■ **Page excerpt**
▼

Weight Response Data to Better Match the Population

Surveyor sponsors sometimes weight their data to make the findings more representative of the underlying population. After all, a single survey only provides a partial sample of the entire group (the population), and it may have “holes” or “bulges” – too few respondents of some kind or too many of another. This point comes through in an article in the New York Times, July 23, 2015, at 83 regarding political polls. Pollsters may get too few responses from a demographic slice, such as the class of farmers, and want to correct for that imbalance when they present conclusions for the entire population. The polling company weights the few farmer respondents more heavily to make up for the imbalance and represent the locations of residents more in line with the reality of actual figures. Statisticians say that the “classes are imbalanced” until they are weighted.

How does this transformation of data apply in surveys for the legal industry? Let’s assume that we know roughly how many companies in the United States have revenue over $400 million by each major industry. Let’s also assume that a survey has gathered compensation data regarding the lawyers in the responding law departments and also learned the industry of the respondents.

If the participants collected by the survey materially under-represent or over-represent some industry — the proportions in each industry don’t match the real-world proportions (technically, their “marginal probabilities”) for the industries that we know to be true – it is not hard to adjust the compensation data. One way to do it is called “raking,” a process that increases or decreases a survey metric so that it comes closer to replicating representativeness in your survey data. This is what is happens when a surveyor weights survey data to present more proportional data. We should note that the analyst may need to impute reasonable values for missing data so that the raking (weighting) can be carried out more accurately.

▲

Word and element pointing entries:

▼

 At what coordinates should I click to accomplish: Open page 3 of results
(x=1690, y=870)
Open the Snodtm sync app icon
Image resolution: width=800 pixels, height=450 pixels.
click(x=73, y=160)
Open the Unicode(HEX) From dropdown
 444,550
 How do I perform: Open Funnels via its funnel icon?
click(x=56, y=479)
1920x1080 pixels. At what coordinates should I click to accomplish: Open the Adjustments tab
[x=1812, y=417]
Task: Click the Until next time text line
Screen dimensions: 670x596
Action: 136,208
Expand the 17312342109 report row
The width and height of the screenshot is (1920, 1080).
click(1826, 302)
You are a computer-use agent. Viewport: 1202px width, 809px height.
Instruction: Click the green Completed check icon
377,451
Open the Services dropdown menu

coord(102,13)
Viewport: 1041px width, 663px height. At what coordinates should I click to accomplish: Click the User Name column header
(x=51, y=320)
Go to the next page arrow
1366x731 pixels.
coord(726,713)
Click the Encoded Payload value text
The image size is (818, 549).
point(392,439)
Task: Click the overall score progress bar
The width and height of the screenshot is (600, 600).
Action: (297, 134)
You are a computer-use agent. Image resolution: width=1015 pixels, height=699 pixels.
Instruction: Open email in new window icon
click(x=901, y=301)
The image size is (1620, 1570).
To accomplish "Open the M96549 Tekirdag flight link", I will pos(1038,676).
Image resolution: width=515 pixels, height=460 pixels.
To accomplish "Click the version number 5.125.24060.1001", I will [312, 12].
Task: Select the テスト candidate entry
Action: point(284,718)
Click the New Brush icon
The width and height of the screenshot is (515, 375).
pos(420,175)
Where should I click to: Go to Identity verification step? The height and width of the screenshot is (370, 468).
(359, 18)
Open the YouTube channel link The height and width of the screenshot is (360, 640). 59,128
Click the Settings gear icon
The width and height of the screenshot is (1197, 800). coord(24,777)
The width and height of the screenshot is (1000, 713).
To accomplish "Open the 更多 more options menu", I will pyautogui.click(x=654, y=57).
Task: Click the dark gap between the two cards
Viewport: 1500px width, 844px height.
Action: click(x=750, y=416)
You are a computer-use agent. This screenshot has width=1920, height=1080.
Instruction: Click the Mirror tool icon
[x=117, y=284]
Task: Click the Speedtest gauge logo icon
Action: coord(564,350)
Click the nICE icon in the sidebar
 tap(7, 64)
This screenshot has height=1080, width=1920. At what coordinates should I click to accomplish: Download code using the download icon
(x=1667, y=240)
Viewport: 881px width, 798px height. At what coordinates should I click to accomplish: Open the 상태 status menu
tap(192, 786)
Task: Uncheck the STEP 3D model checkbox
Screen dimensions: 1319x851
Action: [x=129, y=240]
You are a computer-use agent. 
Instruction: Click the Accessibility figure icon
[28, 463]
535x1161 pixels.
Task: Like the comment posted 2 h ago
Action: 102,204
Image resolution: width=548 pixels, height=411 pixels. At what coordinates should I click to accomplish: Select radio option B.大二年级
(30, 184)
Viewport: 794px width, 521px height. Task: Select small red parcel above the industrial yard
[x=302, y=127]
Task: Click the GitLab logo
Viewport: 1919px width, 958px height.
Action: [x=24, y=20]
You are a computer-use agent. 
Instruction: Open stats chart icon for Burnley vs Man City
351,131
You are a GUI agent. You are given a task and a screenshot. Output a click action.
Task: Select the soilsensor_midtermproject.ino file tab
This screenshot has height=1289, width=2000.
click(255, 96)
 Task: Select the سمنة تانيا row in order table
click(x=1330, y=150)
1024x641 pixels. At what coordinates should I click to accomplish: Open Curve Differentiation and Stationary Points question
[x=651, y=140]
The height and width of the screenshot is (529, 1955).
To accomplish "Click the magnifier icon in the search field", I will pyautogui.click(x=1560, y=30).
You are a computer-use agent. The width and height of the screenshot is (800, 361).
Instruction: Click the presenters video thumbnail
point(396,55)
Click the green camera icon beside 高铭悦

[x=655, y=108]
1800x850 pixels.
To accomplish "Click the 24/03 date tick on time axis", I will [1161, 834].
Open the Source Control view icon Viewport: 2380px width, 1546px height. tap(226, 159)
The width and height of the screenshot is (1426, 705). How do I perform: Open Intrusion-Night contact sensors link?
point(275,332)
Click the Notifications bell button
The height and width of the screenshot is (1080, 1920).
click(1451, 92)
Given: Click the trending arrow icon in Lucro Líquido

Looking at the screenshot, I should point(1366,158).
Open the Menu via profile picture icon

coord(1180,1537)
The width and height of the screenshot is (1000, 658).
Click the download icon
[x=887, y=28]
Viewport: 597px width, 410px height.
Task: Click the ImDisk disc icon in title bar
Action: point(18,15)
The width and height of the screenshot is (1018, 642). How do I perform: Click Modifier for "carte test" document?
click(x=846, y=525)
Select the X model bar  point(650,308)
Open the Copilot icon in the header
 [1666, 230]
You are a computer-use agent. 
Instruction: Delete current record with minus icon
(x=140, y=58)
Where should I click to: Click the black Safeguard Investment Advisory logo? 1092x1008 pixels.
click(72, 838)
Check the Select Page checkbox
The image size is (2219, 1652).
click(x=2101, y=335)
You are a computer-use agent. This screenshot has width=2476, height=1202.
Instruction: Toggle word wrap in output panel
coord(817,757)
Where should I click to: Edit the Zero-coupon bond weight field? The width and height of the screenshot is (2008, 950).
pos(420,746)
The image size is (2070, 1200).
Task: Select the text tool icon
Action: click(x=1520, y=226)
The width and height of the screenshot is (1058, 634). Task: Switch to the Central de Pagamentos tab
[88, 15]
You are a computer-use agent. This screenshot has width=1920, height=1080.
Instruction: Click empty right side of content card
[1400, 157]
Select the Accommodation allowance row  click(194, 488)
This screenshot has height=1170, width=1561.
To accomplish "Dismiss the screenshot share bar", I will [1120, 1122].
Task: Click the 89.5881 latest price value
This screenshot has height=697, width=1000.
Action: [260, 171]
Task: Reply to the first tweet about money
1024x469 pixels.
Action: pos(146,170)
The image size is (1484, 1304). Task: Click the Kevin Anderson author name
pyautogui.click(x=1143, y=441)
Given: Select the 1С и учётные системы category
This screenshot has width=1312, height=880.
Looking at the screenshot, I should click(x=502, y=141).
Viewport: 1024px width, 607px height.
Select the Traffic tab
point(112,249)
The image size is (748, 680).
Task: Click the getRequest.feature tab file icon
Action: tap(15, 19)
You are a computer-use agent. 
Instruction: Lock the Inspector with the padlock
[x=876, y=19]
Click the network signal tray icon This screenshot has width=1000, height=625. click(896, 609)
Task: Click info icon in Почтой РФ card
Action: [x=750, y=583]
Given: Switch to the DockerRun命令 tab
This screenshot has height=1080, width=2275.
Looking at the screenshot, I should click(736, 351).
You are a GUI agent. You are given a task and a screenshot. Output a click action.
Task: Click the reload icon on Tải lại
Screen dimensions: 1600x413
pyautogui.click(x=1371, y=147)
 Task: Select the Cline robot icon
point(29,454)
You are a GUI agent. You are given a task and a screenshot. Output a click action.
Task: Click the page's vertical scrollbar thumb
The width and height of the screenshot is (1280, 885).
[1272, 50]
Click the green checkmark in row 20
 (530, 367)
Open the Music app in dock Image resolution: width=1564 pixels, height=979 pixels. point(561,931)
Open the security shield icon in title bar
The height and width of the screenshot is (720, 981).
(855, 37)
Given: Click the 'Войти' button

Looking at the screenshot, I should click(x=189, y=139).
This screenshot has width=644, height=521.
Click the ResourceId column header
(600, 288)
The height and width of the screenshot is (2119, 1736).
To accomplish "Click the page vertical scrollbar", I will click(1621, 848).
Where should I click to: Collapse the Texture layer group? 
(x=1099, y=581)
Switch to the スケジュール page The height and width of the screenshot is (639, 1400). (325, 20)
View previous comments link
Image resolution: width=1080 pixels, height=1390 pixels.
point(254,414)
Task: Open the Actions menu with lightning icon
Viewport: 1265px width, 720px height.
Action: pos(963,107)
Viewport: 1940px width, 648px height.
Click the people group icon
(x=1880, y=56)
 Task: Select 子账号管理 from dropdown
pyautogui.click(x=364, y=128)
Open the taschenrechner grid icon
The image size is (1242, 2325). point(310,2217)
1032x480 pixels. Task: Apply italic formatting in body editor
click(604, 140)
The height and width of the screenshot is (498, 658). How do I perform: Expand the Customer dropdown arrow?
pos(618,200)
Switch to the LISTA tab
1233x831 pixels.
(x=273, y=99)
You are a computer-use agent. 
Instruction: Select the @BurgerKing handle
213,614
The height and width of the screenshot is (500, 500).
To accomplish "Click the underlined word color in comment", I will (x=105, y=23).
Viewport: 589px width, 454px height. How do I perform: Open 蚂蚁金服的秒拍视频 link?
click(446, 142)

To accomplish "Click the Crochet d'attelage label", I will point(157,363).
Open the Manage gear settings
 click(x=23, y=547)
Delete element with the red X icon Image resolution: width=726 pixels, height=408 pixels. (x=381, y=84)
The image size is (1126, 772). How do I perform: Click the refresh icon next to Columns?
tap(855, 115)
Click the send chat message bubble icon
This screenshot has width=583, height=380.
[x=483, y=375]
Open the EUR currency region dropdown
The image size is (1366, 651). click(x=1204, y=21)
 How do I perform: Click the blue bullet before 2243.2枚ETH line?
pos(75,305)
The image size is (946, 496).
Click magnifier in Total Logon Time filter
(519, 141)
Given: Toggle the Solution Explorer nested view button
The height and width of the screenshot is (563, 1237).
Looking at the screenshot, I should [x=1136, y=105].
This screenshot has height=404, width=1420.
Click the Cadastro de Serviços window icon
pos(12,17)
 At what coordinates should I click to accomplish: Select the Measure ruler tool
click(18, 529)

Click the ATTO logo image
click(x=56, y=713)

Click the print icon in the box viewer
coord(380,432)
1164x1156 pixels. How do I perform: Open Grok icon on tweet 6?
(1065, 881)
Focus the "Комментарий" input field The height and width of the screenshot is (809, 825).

▲

■ **Problems**
1. From the survey weighting article, extract the passage between "Surveyor sponsors sometimes" and "they are weighted.", inclusive.
2. Answer these questions using the survey weighting article:
(a) Which demographic slice does the article give as an example of a group from which pollsters may get too few responses?
(b) What revenue threshold is assumed for the companies in the legal industry example?
(c) What is the name of the adjustment process the article describes?
3. Continue the survey weighting article from the point where it stops.
The records were drawn from a different source than the text.

■ **Responses by task**
1.
Surveyor sponsors sometimes weight their data to make the findings more representative of the underlying population. After all, a single survey only provides a partial sample of the entire group (the population), and it may have “holes” or “bulges” – too few respondents of some kind or too many of another. This point comes through in an article in the New York Times, July 23, 2015, at 83 regarding political polls. Pollsters may get too few responses from a demographic slice, such as the class of farmers, and want to correct for that imbalance when they present conclusions for the entire population. The polling company weights the few farmer respondents more heavily to make up for the imbalance and represent the locations of residents more in line with the reality of actual figures. Statisticians say that the “classes are imbalanced” until they are weighted.

2.
(a) The class of farmers.
(b) Revenue over $400 million.
(c) Raking.

3.
As another example, my COO compensation survey might have relatively too few COOs with 9-11 years of experience. A graph of the frequencies of respondents by years of experience, a histogram, would suggest the benchmark number (the marginal probabilities among the population of all COOs) and thus the shortfall.^[I am not certain that the data of a survey can bootstrap a population’s probability distribution.] Or perhaps you conducted a similar survey before and therefore have a basis to spot imbalances in the class of experience years.

In some cases, weighting survey data results in particularly large or small weights, which can reduce the effective sample size (which influences margin of error and other calculations). Weight trimming is one way to reduce the design effect from weighting by setting bounds on the maximum and minimum values of the weights.

To summarize, you need to have some basis to know the underlying distribution of data, such as numbers of companies above a certain size or in an industry or the percentage of female partners in large law firms. Secondly, you need survey numbers that you can adjust by weighting so that it reflects the proportions of the known data set. You can even weight variables that show interactions, such as gender by years of experience.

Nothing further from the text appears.